この項目は、最も見過ごされやすいものの1つである。筆者の言いたいことを分かってもらうには、Windowsネットワークにおけるバックアップを考えてもらうのが良いだろう。アプリケーションによっては、実行中にファイルレベルのバックアップを行うことができないものもあるのである(SQL ServerやExchange Serverなど)。このため、バックアップソフトウェアはこういったアプリケーションに対応するための機能を別途搭載している必要がある。同様のことは、Linux上やMacintosh上で実行されるアプリケーションにも当てはまる。つまり、「異質の」サーバがある場合、ファイルレベルのバックアップ機能だけでは不十分なケースもあるというわけだ。このことは、こういったサーバ上で実行されているアプリケーションに対応した特別のバックアップソフトウェアが必要になるかもしれないということを意味している。
#3:現在使用しているストレージメディアには、追加のサーバをバックアップできるだけの容量があるか?
これは基本的な確認事項であるが、重要であることに変わりはない。既存のバックアップインフラには、ネットワークに追加される新たなサーバを含め、すべてのものをバックアップできるだけの十分な容量があるだろうか?
#4:既存のバックアップシステムに対してこれまでいくら投資してきているのか?
既存のデータセンターに対して異質なプラットフォームのサーバを追加で導入しようとする場合、現行のバックアップインフラでは何らかの理由で新たなサーバに対応できないというケースも考えられる。
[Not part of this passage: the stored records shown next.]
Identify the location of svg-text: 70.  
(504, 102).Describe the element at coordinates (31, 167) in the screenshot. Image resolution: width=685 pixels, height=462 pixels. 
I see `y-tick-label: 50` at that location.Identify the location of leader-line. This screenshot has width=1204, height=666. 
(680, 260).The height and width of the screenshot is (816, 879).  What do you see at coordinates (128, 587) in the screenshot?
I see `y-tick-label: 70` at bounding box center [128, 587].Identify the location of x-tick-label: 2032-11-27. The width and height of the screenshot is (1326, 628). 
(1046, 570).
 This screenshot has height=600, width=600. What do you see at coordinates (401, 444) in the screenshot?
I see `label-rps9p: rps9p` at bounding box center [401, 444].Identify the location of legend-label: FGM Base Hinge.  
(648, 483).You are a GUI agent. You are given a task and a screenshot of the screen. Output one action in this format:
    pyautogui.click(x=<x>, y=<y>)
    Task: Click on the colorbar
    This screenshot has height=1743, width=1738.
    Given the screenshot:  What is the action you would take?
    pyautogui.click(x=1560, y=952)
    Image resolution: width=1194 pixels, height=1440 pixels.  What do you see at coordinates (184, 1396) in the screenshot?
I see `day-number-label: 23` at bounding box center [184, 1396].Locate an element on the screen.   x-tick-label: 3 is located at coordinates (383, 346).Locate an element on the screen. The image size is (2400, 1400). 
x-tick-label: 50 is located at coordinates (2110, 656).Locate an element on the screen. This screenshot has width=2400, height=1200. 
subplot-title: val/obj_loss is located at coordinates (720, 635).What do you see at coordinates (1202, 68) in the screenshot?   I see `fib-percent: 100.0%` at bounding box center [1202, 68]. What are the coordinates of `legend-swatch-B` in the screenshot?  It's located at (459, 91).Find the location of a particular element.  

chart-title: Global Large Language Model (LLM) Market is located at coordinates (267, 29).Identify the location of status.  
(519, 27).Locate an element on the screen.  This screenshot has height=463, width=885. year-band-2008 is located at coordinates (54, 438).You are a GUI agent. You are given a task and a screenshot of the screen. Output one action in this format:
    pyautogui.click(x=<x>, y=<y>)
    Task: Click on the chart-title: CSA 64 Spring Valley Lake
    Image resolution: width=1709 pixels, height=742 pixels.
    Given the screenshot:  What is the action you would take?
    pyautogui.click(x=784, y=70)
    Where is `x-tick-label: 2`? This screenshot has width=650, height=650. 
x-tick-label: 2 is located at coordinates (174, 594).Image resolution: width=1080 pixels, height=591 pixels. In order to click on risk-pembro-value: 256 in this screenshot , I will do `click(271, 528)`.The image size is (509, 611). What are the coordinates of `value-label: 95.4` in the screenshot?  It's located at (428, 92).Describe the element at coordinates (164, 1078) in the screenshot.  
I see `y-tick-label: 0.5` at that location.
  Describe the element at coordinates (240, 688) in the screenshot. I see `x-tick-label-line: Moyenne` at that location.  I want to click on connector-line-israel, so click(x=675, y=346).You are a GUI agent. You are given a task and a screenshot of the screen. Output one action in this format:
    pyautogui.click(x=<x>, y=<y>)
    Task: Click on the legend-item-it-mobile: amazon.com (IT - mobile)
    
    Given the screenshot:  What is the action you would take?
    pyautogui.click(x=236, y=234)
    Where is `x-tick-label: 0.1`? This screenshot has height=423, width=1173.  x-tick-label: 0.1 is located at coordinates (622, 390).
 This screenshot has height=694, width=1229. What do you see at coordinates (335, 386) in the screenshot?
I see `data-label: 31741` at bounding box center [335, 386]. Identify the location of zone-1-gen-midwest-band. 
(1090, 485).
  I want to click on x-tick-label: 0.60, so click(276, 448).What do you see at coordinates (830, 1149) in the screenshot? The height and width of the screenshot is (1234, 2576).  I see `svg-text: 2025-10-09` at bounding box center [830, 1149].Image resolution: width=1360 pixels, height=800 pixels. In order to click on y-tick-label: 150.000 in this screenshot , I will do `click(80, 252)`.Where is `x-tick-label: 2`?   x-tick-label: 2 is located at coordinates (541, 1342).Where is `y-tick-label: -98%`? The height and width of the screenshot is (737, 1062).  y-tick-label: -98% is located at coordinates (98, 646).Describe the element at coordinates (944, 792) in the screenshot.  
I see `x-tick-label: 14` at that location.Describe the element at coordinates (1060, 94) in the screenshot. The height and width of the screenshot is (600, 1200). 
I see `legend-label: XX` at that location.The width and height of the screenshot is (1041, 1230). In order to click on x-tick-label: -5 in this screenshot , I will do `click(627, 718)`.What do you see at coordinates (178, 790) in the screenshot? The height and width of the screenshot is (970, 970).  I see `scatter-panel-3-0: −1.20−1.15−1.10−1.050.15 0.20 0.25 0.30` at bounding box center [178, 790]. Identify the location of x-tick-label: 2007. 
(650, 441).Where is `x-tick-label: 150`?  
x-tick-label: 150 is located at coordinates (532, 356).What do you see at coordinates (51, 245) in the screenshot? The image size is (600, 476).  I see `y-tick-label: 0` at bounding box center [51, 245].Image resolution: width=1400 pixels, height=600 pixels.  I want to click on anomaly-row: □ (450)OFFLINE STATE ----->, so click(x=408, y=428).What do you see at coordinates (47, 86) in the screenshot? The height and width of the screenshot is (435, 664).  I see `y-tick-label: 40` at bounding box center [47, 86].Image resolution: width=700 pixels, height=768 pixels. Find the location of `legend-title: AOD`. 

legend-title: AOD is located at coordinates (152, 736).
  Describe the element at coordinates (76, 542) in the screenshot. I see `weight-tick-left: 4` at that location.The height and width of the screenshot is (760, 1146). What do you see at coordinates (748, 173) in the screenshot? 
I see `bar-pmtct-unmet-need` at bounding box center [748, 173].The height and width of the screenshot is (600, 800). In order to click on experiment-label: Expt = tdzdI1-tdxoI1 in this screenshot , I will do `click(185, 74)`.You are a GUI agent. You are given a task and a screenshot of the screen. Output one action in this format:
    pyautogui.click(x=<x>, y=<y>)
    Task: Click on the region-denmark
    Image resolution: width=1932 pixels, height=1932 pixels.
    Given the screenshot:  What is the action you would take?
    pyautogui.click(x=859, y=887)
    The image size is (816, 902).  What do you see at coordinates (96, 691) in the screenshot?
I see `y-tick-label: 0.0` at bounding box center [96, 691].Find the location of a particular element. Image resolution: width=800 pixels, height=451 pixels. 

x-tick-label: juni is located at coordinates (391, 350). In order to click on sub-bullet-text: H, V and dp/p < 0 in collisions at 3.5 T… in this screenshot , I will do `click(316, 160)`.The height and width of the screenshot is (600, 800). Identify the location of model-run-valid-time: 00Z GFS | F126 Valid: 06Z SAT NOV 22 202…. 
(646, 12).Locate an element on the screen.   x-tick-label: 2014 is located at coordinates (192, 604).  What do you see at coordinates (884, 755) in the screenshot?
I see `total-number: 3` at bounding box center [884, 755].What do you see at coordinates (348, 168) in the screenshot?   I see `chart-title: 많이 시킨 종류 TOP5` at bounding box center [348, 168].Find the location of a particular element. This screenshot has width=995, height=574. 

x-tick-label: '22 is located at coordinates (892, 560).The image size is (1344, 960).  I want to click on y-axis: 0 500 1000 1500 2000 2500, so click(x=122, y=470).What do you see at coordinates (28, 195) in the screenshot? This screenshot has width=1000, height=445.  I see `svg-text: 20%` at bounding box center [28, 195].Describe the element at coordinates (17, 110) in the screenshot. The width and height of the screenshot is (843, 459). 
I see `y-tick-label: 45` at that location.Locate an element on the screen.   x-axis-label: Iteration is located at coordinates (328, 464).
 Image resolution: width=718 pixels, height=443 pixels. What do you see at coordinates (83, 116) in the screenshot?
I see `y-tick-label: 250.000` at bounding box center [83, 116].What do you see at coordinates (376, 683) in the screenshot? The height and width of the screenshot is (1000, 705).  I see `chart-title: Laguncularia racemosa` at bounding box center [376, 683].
そういったケースでは、既存のシステムに投資してきたコストについて、じっくり考えることが重要である。
既存のシステムにかなりのコストを投資してきているという場合、他のシステムで置き換えるという提案に難色を示す人も出てくるだろう。こういったことは、既存のシステムがそれほど古くない場合に特に言えるはずだ。このような状況においては、追加導入する新たなプラットフォームのために別途設計した第2のバックアップシステムを用意する方が良いこともある。